TASK ITEM: Only an exact copy of every record counts as an answer.

■ ■ ■ ■ ■ ■ ■

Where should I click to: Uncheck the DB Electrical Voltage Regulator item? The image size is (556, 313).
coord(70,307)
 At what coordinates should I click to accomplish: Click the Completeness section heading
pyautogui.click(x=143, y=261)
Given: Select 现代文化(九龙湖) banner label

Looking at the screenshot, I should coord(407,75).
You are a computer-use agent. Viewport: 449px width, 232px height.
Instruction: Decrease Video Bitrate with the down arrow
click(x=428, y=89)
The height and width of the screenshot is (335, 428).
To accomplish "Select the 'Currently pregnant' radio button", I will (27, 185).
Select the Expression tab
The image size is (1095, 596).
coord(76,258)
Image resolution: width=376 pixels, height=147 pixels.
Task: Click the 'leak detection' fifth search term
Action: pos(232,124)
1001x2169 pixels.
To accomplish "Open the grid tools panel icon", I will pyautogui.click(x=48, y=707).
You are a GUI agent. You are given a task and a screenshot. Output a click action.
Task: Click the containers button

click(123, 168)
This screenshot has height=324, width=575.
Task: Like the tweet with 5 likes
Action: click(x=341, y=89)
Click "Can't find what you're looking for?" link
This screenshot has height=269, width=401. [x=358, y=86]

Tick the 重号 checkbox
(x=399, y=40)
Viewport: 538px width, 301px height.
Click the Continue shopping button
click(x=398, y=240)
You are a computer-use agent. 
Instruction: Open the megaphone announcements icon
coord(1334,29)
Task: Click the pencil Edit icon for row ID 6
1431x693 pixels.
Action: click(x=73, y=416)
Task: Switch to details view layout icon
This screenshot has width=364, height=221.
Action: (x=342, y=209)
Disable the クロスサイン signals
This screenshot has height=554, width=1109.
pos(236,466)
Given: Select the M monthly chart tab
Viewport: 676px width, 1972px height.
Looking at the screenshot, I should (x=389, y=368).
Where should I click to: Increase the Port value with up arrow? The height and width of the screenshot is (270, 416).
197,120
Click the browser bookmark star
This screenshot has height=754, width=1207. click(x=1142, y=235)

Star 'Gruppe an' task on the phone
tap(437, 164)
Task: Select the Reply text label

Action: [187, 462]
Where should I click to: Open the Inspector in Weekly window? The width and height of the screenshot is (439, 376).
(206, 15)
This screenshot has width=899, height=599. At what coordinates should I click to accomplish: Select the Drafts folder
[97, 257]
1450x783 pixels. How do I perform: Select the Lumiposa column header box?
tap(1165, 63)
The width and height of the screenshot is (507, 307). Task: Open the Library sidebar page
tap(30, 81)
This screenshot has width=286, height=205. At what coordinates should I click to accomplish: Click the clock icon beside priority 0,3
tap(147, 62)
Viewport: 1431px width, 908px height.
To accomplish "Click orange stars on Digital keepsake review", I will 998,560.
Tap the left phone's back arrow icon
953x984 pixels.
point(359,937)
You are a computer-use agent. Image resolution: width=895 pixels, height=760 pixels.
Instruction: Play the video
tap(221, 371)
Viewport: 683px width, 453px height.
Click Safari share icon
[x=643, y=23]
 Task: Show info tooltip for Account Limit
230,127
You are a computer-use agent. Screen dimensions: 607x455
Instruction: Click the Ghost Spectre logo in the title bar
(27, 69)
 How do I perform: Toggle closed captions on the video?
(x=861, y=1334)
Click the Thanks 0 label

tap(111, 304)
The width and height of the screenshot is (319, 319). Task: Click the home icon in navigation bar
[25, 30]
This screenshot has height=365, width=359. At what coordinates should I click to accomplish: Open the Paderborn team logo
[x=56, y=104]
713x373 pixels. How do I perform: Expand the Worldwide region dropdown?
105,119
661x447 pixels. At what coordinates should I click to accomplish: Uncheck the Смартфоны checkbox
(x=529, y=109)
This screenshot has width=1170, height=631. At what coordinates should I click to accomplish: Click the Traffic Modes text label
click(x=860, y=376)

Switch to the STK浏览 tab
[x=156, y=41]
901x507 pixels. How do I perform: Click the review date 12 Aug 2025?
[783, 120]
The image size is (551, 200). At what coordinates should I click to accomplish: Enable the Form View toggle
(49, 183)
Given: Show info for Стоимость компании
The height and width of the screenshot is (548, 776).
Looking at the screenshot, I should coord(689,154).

■ ■ ■ ■ ■ ■ ■

OUTPUT OF THE EXERCISE:
Where should I click to: Uncheck the DB Electrical Voltage Regulator item? The image size is (556, 313).
coord(70,307)
 At what coordinates should I click to accomplish: Click the Completeness section heading
pyautogui.click(x=143, y=261)
Given: Select 现代文化(九龙湖) banner label

Looking at the screenshot, I should coord(407,75).
You are a computer-use agent. Viewport: 449px width, 232px height.
Instruction: Decrease Video Bitrate with the down arrow
click(x=428, y=89)
The height and width of the screenshot is (335, 428).
To accomplish "Select the 'Currently pregnant' radio button", I will (27, 185).
Select the Expression tab
The image size is (1095, 596).
coord(76,258)
Image resolution: width=376 pixels, height=147 pixels.
Task: Click the 'leak detection' fifth search term
Action: pos(232,124)
1001x2169 pixels.
To accomplish "Open the grid tools panel icon", I will pyautogui.click(x=48, y=707).
You are a GUI agent. You are given a task and a screenshot. Output a click action.
Task: Click the containers button

click(123, 168)
This screenshot has height=324, width=575.
Task: Like the tweet with 5 likes
Action: click(x=341, y=89)
Click "Can't find what you're looking for?" link
This screenshot has height=269, width=401. [x=358, y=86]

Tick the 重号 checkbox
(x=399, y=40)
Viewport: 538px width, 301px height.
Click the Continue shopping button
click(x=398, y=240)
You are a computer-use agent. 
Instruction: Open the megaphone announcements icon
coord(1334,29)
Task: Click the pencil Edit icon for row ID 6
1431x693 pixels.
Action: click(x=73, y=416)
Task: Switch to details view layout icon
This screenshot has width=364, height=221.
Action: (x=342, y=209)
Disable the クロスサイン signals
This screenshot has height=554, width=1109.
pos(236,466)
Given: Select the M monthly chart tab
Viewport: 676px width, 1972px height.
Looking at the screenshot, I should (x=389, y=368).
Where should I click to: Increase the Port value with up arrow? The height and width of the screenshot is (270, 416).
197,120
Click the browser bookmark star
This screenshot has height=754, width=1207. click(x=1142, y=235)

Star 'Gruppe an' task on the phone
tap(437, 164)
Task: Select the Reply text label

Action: [187, 462]
Where should I click to: Open the Inspector in Weekly window? The width and height of the screenshot is (439, 376).
(206, 15)
This screenshot has width=899, height=599. At what coordinates should I click to accomplish: Select the Drafts folder
[97, 257]
1450x783 pixels. How do I perform: Select the Lumiposa column header box?
tap(1165, 63)
The width and height of the screenshot is (507, 307). Task: Open the Library sidebar page
tap(30, 81)
This screenshot has width=286, height=205. At what coordinates should I click to accomplish: Click the clock icon beside priority 0,3
tap(147, 62)
Viewport: 1431px width, 908px height.
To accomplish "Click orange stars on Digital keepsake review", I will 998,560.
Tap the left phone's back arrow icon
953x984 pixels.
point(359,937)
You are a computer-use agent. Image resolution: width=895 pixels, height=760 pixels.
Instruction: Play the video
tap(221, 371)
Viewport: 683px width, 453px height.
Click Safari share icon
[x=643, y=23]
 Task: Show info tooltip for Account Limit
230,127
You are a computer-use agent. Screen dimensions: 607x455
Instruction: Click the Ghost Spectre logo in the title bar
(27, 69)
 How do I perform: Toggle closed captions on the video?
(x=861, y=1334)
Click the Thanks 0 label

tap(111, 304)
The width and height of the screenshot is (319, 319). Task: Click the home icon in navigation bar
[25, 30]
This screenshot has height=365, width=359. At what coordinates should I click to accomplish: Open the Paderborn team logo
[x=56, y=104]
713x373 pixels. How do I perform: Expand the Worldwide region dropdown?
105,119
661x447 pixels. At what coordinates should I click to accomplish: Uncheck the Смартфоны checkbox
(x=529, y=109)
This screenshot has width=1170, height=631. At what coordinates should I click to accomplish: Click the Traffic Modes text label
click(x=860, y=376)

Switch to the STK浏览 tab
[x=156, y=41]
901x507 pixels. How do I perform: Click the review date 12 Aug 2025?
[783, 120]
The image size is (551, 200). At what coordinates should I click to accomplish: Enable the Form View toggle
(49, 183)
Given: Show info for Стоимость компании
The height and width of the screenshot is (548, 776).
Looking at the screenshot, I should coord(689,154).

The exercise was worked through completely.